▸ Problem details: Go through the records below and return each line that has "Save" in it.

****************

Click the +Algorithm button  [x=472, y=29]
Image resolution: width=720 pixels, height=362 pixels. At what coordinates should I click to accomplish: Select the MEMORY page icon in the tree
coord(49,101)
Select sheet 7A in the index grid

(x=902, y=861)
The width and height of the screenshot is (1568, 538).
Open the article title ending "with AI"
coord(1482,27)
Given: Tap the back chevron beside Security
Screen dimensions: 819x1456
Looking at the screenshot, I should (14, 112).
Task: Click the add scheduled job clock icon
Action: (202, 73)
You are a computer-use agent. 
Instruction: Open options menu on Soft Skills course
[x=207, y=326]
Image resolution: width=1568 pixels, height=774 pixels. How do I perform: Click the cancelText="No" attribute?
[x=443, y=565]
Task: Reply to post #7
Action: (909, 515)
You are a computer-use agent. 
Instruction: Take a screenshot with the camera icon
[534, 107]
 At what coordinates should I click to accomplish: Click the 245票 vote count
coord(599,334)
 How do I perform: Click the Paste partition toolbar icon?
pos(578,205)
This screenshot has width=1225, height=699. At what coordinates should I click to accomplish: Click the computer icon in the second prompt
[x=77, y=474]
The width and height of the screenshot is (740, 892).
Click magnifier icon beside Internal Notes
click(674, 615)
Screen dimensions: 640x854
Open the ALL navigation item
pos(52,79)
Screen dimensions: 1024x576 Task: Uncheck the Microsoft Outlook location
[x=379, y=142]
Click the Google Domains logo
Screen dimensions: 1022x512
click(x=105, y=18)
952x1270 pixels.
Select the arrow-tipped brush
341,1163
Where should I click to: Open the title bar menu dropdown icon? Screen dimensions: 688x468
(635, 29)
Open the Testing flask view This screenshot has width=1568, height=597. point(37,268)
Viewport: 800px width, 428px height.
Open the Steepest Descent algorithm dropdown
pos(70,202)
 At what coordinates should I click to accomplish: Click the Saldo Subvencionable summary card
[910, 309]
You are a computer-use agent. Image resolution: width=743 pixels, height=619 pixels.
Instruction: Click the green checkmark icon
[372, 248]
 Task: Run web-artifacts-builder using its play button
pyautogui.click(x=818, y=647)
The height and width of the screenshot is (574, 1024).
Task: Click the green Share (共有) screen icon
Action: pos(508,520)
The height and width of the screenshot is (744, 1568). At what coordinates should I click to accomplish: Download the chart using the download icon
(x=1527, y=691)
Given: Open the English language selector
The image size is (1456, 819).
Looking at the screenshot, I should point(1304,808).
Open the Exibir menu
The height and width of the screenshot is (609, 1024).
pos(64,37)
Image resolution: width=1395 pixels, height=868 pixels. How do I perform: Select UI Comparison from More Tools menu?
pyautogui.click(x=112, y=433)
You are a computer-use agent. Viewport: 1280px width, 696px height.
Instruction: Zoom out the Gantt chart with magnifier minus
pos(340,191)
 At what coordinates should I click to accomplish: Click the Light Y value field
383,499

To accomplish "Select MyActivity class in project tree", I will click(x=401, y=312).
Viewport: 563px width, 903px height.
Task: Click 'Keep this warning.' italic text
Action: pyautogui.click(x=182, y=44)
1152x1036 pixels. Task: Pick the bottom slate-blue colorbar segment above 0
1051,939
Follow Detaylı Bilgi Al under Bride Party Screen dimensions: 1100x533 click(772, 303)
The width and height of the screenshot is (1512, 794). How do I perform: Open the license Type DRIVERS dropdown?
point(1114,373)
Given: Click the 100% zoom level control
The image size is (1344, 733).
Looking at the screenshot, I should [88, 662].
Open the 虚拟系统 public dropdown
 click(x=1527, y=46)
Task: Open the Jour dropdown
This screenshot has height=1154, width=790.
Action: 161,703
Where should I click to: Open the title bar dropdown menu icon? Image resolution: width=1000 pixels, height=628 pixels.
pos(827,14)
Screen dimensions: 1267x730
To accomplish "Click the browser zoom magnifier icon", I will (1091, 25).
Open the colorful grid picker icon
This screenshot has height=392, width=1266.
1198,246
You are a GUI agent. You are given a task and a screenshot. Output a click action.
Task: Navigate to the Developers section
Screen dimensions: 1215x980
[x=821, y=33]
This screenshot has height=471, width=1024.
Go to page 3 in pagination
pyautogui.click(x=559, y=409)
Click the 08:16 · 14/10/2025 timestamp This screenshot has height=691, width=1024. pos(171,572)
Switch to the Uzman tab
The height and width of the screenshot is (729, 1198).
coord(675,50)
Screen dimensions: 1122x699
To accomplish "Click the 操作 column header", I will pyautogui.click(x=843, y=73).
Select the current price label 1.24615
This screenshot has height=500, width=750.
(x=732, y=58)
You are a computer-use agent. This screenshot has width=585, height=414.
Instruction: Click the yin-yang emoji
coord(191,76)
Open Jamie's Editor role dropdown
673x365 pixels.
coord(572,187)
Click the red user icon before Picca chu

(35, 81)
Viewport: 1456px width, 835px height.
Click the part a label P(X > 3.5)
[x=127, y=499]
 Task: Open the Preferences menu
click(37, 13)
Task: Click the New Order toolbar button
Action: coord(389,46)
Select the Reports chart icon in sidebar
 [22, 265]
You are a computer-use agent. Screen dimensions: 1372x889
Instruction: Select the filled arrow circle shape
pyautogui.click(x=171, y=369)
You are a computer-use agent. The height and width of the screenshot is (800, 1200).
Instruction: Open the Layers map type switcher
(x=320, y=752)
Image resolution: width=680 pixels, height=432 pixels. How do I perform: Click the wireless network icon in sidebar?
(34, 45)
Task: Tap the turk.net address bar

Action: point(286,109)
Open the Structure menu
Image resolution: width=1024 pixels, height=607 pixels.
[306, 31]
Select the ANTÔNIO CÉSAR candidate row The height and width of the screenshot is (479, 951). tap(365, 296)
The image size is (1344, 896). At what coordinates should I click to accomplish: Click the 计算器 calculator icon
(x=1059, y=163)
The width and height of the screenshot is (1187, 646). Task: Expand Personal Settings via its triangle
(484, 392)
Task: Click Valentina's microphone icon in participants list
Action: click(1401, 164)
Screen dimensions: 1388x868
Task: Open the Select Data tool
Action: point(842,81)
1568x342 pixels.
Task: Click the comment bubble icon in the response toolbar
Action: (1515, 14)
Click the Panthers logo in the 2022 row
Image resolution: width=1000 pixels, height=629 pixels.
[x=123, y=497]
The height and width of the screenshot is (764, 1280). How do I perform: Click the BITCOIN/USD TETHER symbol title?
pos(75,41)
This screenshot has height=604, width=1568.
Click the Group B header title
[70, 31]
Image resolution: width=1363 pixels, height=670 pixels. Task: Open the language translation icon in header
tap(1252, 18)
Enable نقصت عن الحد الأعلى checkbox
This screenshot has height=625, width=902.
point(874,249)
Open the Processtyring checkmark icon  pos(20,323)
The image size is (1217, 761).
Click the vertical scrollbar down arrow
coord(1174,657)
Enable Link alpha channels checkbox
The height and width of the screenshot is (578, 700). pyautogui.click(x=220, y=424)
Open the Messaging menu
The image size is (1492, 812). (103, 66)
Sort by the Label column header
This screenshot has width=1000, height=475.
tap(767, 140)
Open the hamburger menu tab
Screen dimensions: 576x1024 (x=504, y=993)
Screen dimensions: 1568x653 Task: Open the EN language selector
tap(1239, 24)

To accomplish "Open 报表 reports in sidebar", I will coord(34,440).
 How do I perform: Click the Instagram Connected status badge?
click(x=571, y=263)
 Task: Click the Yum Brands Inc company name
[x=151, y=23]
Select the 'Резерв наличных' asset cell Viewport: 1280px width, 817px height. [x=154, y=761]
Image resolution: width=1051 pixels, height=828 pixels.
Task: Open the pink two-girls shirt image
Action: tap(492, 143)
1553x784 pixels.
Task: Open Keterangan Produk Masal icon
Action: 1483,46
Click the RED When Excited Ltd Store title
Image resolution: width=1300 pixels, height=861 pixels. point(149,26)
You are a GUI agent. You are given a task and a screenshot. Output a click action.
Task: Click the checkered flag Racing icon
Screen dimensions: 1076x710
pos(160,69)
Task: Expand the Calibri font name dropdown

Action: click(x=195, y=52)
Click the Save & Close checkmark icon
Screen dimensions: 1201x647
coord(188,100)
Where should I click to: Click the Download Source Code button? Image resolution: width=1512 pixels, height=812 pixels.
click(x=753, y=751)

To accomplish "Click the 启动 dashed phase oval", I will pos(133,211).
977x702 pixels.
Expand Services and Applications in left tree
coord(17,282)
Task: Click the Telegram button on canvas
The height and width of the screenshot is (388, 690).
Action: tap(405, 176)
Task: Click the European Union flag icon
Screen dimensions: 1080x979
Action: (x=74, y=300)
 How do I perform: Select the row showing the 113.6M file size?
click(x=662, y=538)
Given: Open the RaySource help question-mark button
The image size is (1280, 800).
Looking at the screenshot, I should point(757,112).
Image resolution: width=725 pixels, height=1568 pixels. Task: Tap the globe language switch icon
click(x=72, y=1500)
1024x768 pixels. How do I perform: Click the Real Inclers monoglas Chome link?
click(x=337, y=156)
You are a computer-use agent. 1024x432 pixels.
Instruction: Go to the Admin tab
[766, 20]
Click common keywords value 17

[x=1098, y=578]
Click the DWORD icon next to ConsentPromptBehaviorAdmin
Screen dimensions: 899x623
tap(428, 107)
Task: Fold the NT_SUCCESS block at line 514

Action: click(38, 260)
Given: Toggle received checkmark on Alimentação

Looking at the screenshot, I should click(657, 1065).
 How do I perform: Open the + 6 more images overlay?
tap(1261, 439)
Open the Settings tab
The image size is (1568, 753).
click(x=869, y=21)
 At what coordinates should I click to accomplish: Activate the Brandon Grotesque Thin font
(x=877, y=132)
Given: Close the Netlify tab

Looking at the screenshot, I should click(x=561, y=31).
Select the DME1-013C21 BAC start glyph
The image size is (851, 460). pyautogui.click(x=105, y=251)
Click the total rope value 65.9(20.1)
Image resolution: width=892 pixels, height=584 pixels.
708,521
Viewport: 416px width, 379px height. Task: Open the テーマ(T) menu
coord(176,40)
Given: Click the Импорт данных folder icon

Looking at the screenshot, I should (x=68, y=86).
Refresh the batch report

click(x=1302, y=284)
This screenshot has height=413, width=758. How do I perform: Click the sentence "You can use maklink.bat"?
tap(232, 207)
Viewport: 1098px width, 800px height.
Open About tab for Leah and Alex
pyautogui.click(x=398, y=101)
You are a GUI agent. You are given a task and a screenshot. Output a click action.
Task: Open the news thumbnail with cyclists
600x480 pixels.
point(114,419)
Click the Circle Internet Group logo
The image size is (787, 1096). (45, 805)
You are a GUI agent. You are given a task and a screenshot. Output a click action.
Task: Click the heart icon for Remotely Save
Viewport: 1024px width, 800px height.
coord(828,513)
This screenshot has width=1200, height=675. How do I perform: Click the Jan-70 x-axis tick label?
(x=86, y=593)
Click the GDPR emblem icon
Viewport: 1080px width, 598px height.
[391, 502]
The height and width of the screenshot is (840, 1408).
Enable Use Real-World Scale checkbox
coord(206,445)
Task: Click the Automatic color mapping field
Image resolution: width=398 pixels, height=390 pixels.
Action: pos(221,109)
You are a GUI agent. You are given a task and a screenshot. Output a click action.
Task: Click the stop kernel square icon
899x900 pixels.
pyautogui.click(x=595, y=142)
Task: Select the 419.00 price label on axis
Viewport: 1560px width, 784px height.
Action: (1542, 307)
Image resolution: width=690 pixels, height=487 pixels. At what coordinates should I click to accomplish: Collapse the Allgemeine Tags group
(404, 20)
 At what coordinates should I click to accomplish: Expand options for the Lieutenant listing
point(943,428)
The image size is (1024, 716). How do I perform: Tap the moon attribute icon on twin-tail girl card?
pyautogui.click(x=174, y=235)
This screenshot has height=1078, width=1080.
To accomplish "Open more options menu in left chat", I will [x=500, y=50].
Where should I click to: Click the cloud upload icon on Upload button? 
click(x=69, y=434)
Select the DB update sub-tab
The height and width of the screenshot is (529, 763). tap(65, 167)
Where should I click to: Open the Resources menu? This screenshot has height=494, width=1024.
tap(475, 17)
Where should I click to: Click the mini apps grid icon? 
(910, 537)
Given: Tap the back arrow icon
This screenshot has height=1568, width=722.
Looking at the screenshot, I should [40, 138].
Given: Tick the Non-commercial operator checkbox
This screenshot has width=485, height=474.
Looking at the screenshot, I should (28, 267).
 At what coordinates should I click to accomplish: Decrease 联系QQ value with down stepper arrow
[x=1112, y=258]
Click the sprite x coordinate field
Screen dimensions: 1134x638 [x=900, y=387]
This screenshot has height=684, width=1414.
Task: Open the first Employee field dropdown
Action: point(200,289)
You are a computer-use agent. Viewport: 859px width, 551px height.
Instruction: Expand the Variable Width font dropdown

****************

▸ Response:
Click the Save & Close checkmark icon
Task: Click the heart icon for Remotely Save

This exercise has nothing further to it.